Rappelons que la justice a déjà condamné un bon nombre de personnes à la peine de
mort, exécutant ainsi plusieurs individus sous prétexte que la mort était la meilleure
façon de maîtriser la criminalité. De nos jours, avec les actes criminels de plus en plus
violents et atroces, la question que l’on peut se poser est la suivante : Devrait-on abolir
ou non la peine de mort ?
Selon moi, il est évident que le fait de répondre à la violence par la violence n’est en
aucun cas la solution à ce problème.
En premier lieu, je crois que le système judiciaire est défaillant et qu’il peut s’y glisser
quelques erreurs. Dans le passé, il y eut beaucoup trop d’erreurs condamnant des
accusés à une mort qu’ils ne méritaient point. En effet, il est arrivé quelquefois qu’après
l’exécution du prétendu coupable, le réel meurtrier venait se livrer et avouer son ignoble
geste sur l’ordre de sa mauvaise conscience. Comme les enquêtes ne sont pas toujours
menées avec le sérieux requis, il faudrait peut-être s’interroger sur la capacité du
système judiciaire à juger adéquatement un individu coupable ou non.

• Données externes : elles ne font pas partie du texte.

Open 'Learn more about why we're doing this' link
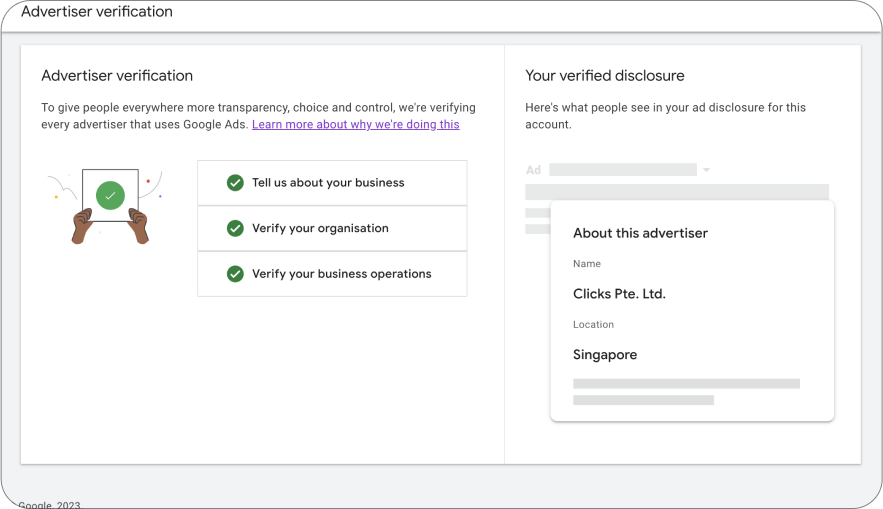This screenshot has width=883, height=509. [355, 125]
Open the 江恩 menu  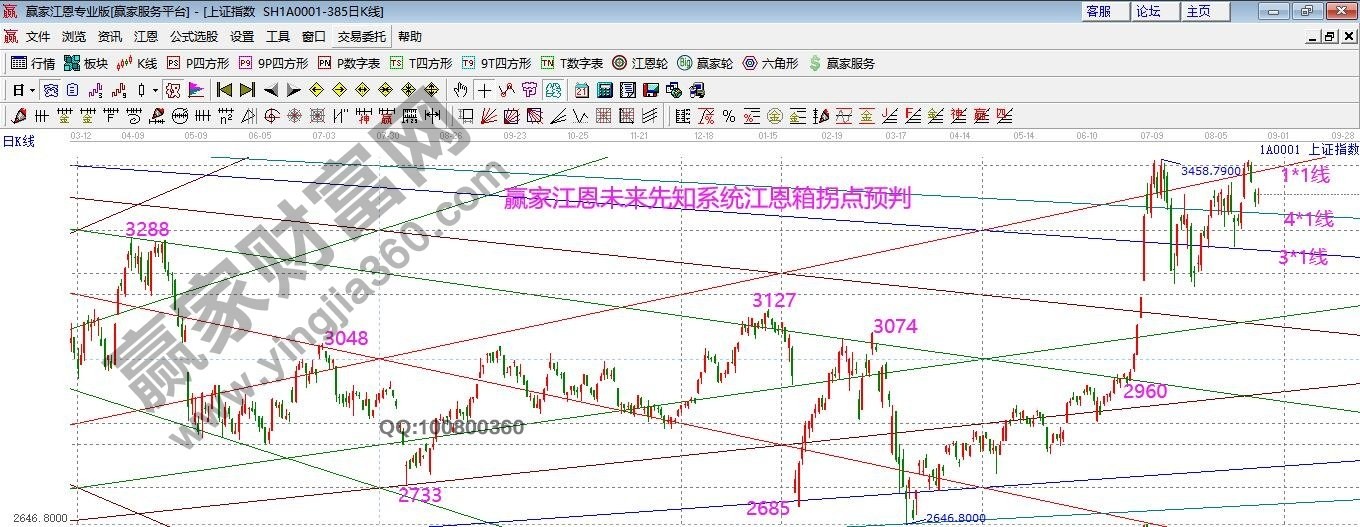[146, 36]
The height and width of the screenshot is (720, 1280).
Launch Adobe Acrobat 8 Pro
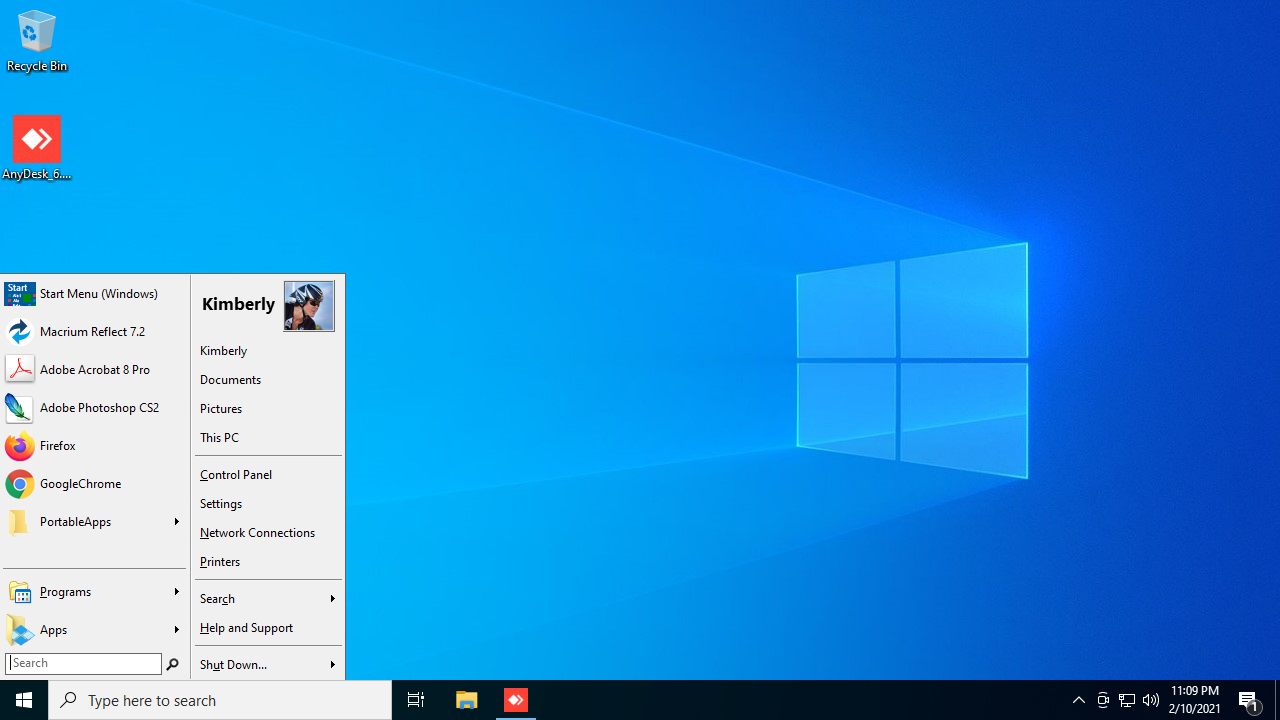tap(94, 370)
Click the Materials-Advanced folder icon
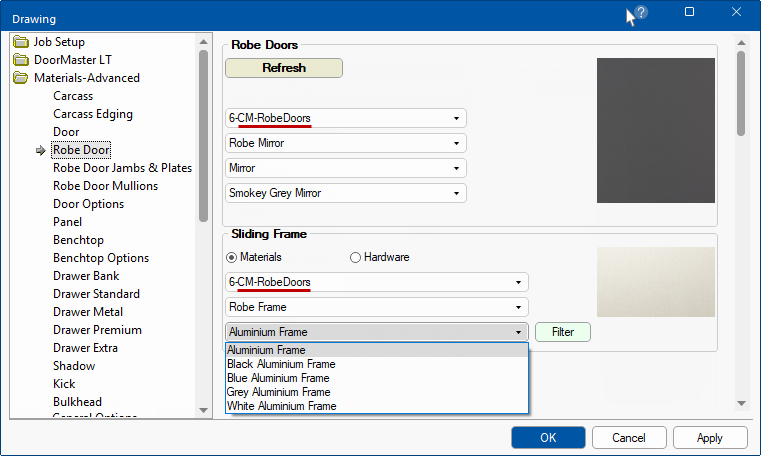 [x=21, y=78]
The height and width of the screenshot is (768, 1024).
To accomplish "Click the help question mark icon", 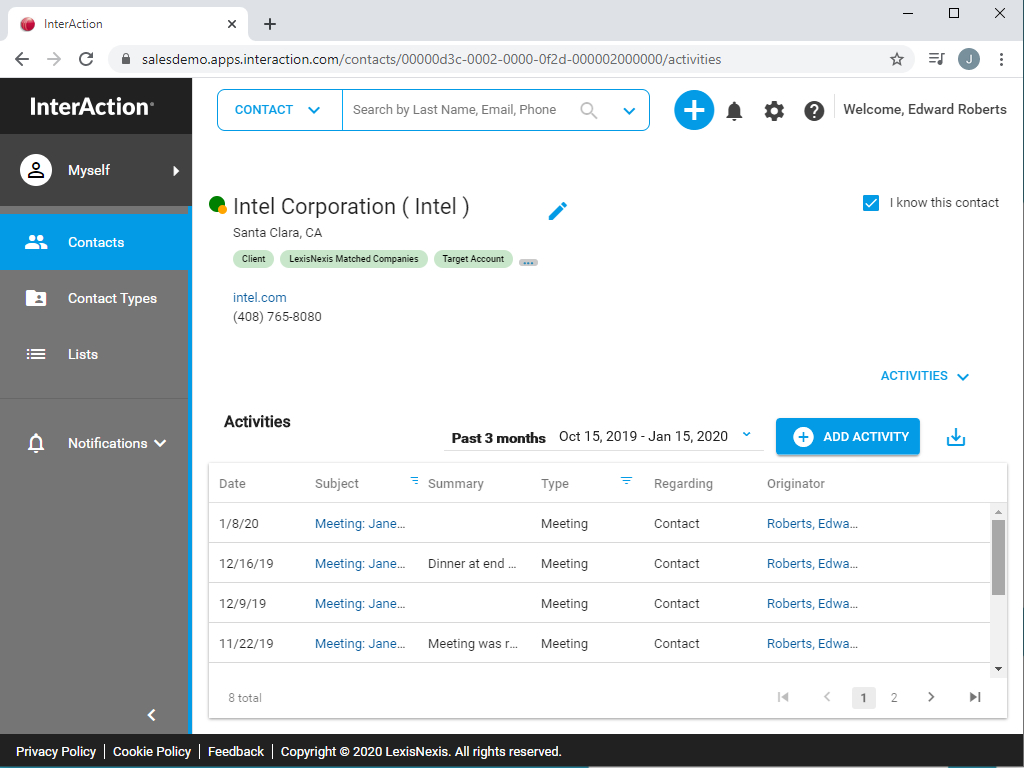I will click(x=814, y=111).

En deuxième lieu, j’ai la conviction qu’ici-bas sur terre, il n’y a pas d’humain assez
parfait pour juger du comportement d’un autre et encore moins de décider de sa mort.
Autrement dit, le droit de vie et de mort n’appartient pas à l’homme, mais à Dieu. Or, les
juges ne sont pas infaillibles et dans le cas de la peine de mort, l’erreur judiciaire est
irréparable.
En troisième lieu, il est certain que la peine de mort ne fait pas peur aux assassins et
autres tueurs en série. Selon des psychologues, lorsque l’homme en arrive à vouloir
commettre un crime, dans la plupart des cas, sa lucidité est absente de sa pensée, ce
qui signifie que la passion l’emporte alors sur la raison : la seule chose qui l’obsède est
de parvenir à ses fins. Pendant que le crime s’effectue, rien ne peut dissuader le
meurtrier ou le criminel de s’arrêter.
En conclusion, la peine de mort ne peut empêcher un criminel de perpétrer un crime.
Par conséquent, on peut punir sévèrement et avec justice sans tuer car il est
moralement grave de tuer un homme avant qu’il ait pu régler ses problèmes avec lui-
même et avec la société, avant de lui laisser le temps du repentir.